Some of my earliest food memories involve opening my grandmother’s refrigerator and grabbing a plastic carton of Provel ropes, which come molded into a white, waxy, tangled cube resembling Twizzlers pull-apart licorice. This is one of the main forms Provel is sold in (the others being shredded and in five-pound blocks), and I would eat it by the handful.
By the time I was old enough for my opinion to count when my family ordered pizza, Imo’s was always in the running. When my best friend and I learned to drive and finally got cars, we would go to Cecil Whittaker’s — Imo’s biggest rival — on Mondays to use their weekly 2-for-1 coupons to order a couple of humongous pies topped with the chain’s own “St. Louis-style cheese,” stacking slices with different toppings on top of each other to create bites that ultimately looked closer to small, velvety-delicious servings of lasagna. All of this is to say that the long and short of why I initially loved Provel is that it was always around and it tasted good.

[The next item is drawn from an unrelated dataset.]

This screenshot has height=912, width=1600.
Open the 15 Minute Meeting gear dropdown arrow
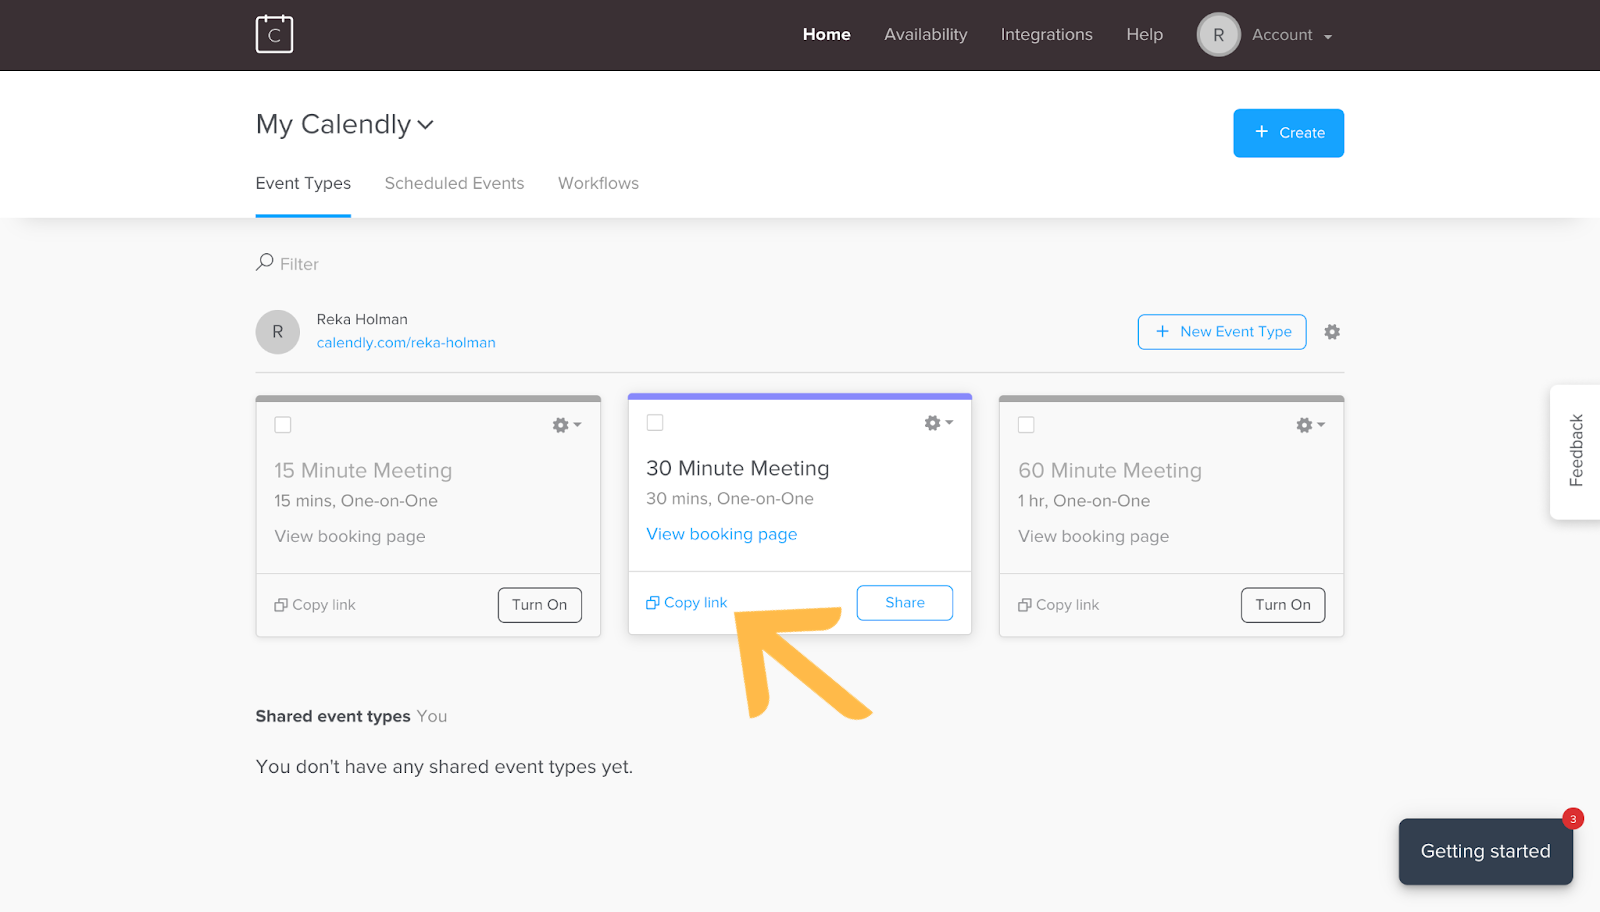(576, 424)
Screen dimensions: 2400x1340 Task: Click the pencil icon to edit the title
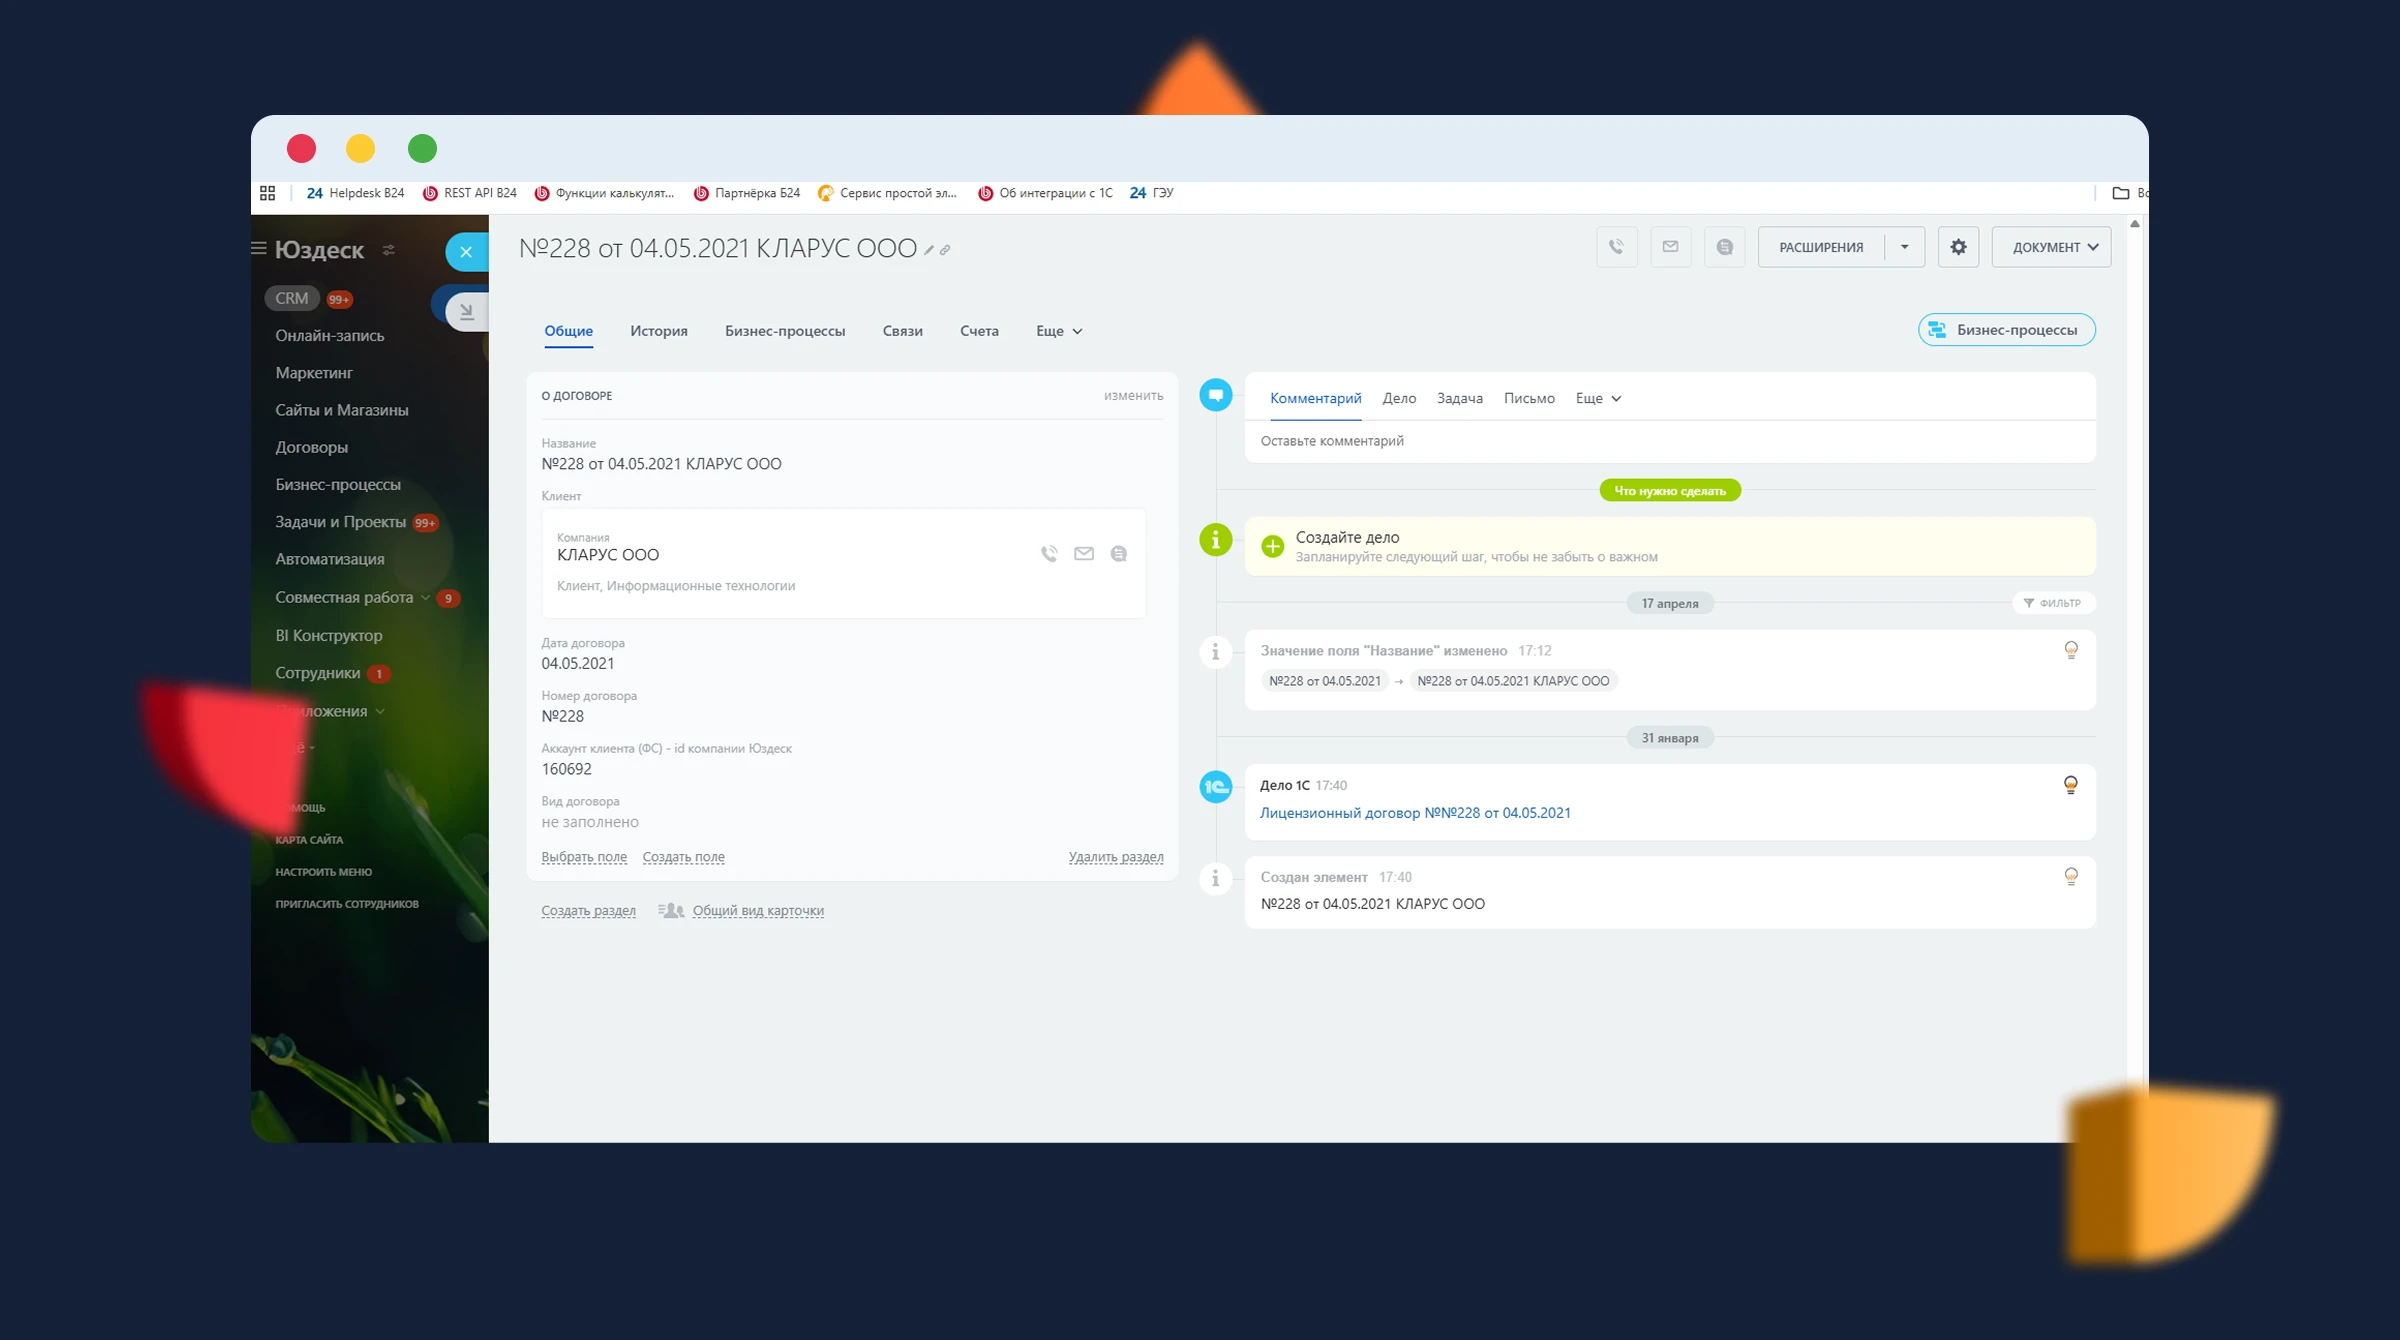click(x=929, y=250)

Provel enjoyers are treated as if their preference is some kind of measured decision that they came to after decades of tasting the world’s finest cuisines, and that really could not be further from the truth. People usually start loving Provel before they’re introduced to the illusory binary of “real” and “fake” cheese, and often before learning that St. Louis-style pizza is very different from the world’s other iconic styles, such as Detroit, New York, and Neapolitan.

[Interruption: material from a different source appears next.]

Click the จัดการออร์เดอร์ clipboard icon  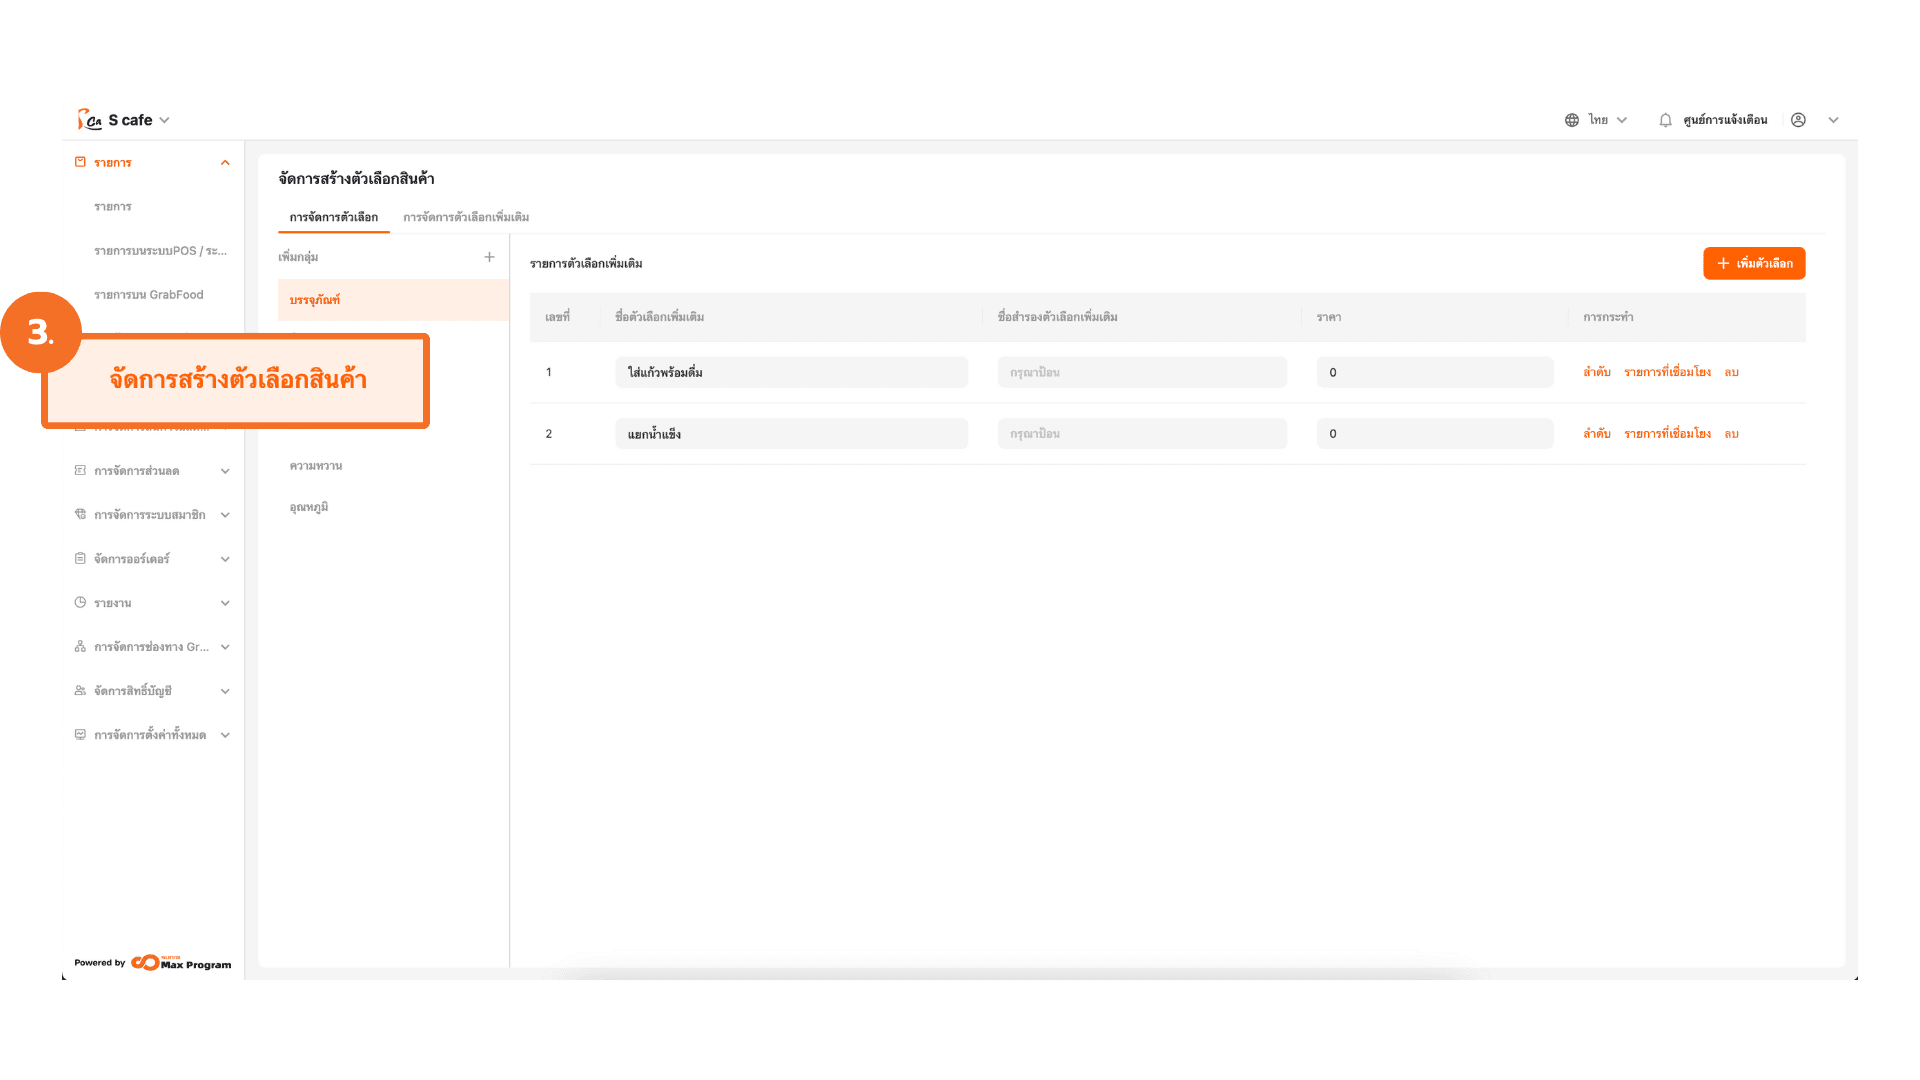click(80, 559)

If you first try Provel as a child, you experience it in a very pure state, years before encountering the challenge of categorization. Provel is as much a regional cultural phenomenon as Skyline chili (Cincinnati), tavern-style pizza (Chicago), barbecue spaghetti (Memphis), pork roll or Taylor ham (New Jersey), and onion burgers (Oklahoma). These are not dishes that people commonly “decide” to like, but rather simply began existing in tandem with them.
Adam Rothbarth
Provel exists to be pleasing, and it’s very good at its job.
— Adam Rothbarth
To Midwestern taste buds calibrated for modern food, Provel is a home run. It’s 1. cheese, 2. extremely processed, 3. usually enjoyed on pizza, alongside toppings like bacon, mushrooms, or jalapeños. What is there not to like? It’s meticulously, scientifically engineered to delight your senses, the same way pieces of music by Mozart, Bill Evans, and Coldplay deliver cosmically fulfilling melodies that you cannot help but enjoy. Provel exists to be pleasing, and it’s very good at its job.

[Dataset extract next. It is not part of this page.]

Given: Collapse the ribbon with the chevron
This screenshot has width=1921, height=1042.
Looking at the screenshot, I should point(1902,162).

In that way, Provel reveals a certain potential of mass-produced processed food. There’s something to be said for how this moment of late capitalism brings the possibility of a food item that can be mass produced, has historical and cultural roots, is relatively versatile, and makes a lot of people happy. Sure, since it features distressing amounts of fat, sodium, and ominous ingredients like “smoke flavor,” Provel isn’t exactly a “healthy” option — at least in my opinion — but what if it was? That kind of thinking points towards opportunities to create large amounts of nutritious food that can satisfy many people, and that sounds like a good thing.
Adam Rothbarth
Beloved regional foods often operate in a realm beyond taste.
— Adam Rothbarth
In the end, people are going to like what they like, and often won’t have a good reason for it. This is not a novel or especially interesting idea, but I do think it gets at something central to why so many people love Provel. Beloved regional foods often operate in a realm beyond taste. If you haven’t tried Provel, give it a shot. I personally know hundreds of people who would love to introduce somebody to Imo’s for the first time. If you’ve had it, though, and hate it, if you think it’s “fake cheese” or that it “tastes like cardboard,” let me respond on behalf of Missouri and say: We’ve heard it before, and with all due respect, nobody cares.